* [Required work]
Please convert the items from the line with "1237x664 pixels." to the line with "click(1195, 117)" into a JSON list of strings, one string per line, with blank lines skipped. Leave the pictures out of the list.

* [Material to process]

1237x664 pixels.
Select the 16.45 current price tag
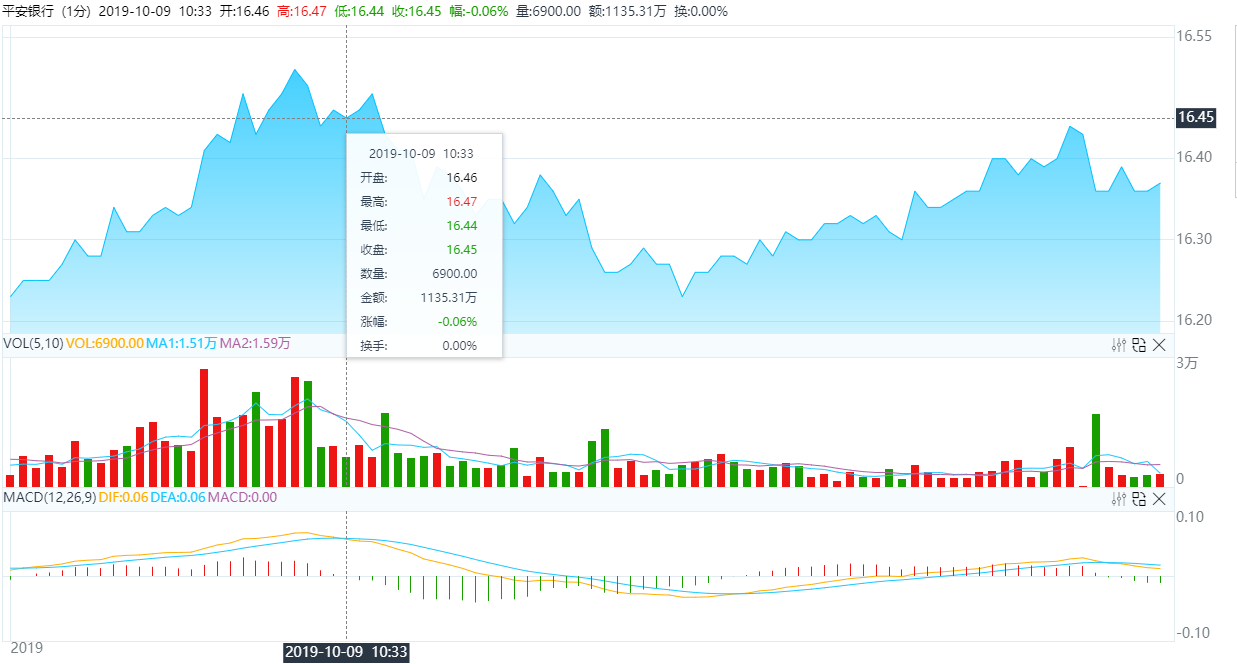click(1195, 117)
--
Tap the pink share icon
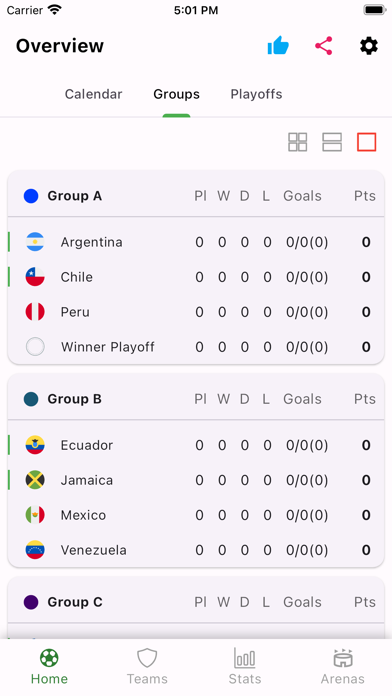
...
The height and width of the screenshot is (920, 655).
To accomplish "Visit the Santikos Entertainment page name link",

* [Written response]
[
  "1237x664 pixels.",
  "Select the 16.45 current price tag",
  "click(1195, 117)"
]